-- PASSAGE SHOWN --
▬▬▬▬▬▬▬▬▬▬
Six Ebenezers!

Wonderful weather and the health and strength to enjoy it!
Sunshine, and an impromptu trip to a local plant store with a friend, and time to plant . . .

May I remember these Ebenezers come late summer when these happy plants are exhausted, sprawling and overcrowded by the weeds I’ve missed. That’s the trouble with April . . . it isn’t permanent.

So, I took a picture – this year’s addition to my memories.

I am back to pots, too, except for some foundation planting.  Here, I put the cannas I salvaged from last year’s garden in the front of the house. I should have taken a picture of them, in the event they do in fact sprout. They look so dead. But I mixed some magic soil the gardening store promised would revive depleted dirt, watered and am trusting my neighbor’s prognostication.
▬▬▬▬▬▬▬▬▬▬
-- SOURCE EXCERPT --

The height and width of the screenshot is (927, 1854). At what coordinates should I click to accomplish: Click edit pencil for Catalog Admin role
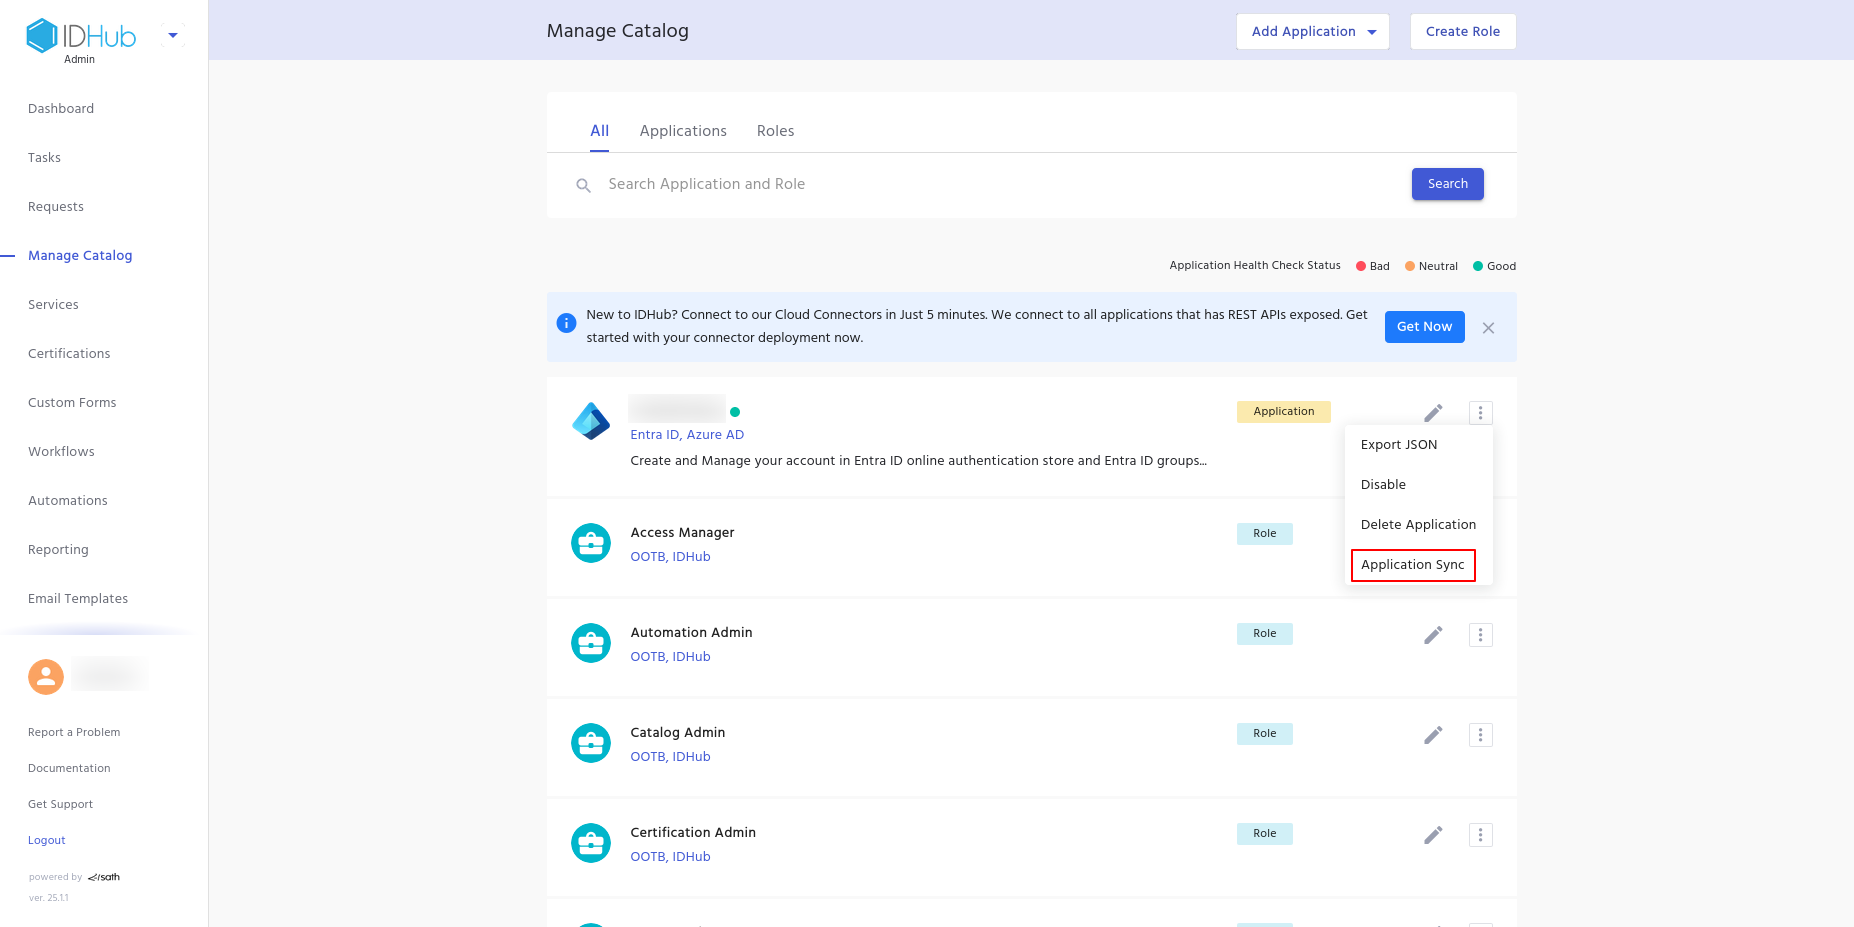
▬▬▬▬▬▬▬▬▬▬
-- REQUIREMENT 1 --
Decide whether each statement agrees with the gardening post, answering yes or no and quoting the deciding words: (a) The writer planted the salvaged cannas in pots. (b) The trip to the plant store was made with a friend. (c) The writer took a picture of the cannas.
-- REQUIREMENT 2 --
In the gardening post, what did the gardening store promise the magic soil would do?
-- REQUIREMENT 3 --
Duplicate everything in the gardening post from "Wonderful weather and" down to "my neighbor’s prognostication.", word for word.
The data are separate material from the gardening post.

-- WRITTEN REPLY 1 --
(a) No: "I am back to pots, too, except for some foundation planting. Here, I put the cannas I salvaged from last year’s garden in the front of the house."
(b) Yes: "an impromptu trip to a local plant store with a friend"
(c) No: "I should have taken a picture of them"

-- WRITTEN REPLY 2 --
Revive depleted dirt.

-- WRITTEN REPLY 3 --
Wonderful weather and the health and strength to enjoy it!
Sunshine, and an impromptu trip to a local plant store with a friend, and time to plant . . .

May I remember these Ebenezers come late summer when these happy plants are exhausted, sprawling and overcrowded by the weeds I’ve missed. That’s the trouble with April . . . it isn’t permanent.

So, I took a picture – this year’s addition to my memories.

I am back to pots, too, except for some foundation planting.  Here, I put the cannas I salvaged from last year’s garden in the front of the house. I should have taken a picture of them, in the event they do in fact sprout. They look so dead. But I mixed some magic soil the gardening store promised would revive depleted dirt, watered and am trusting my neighbor’s prognostication.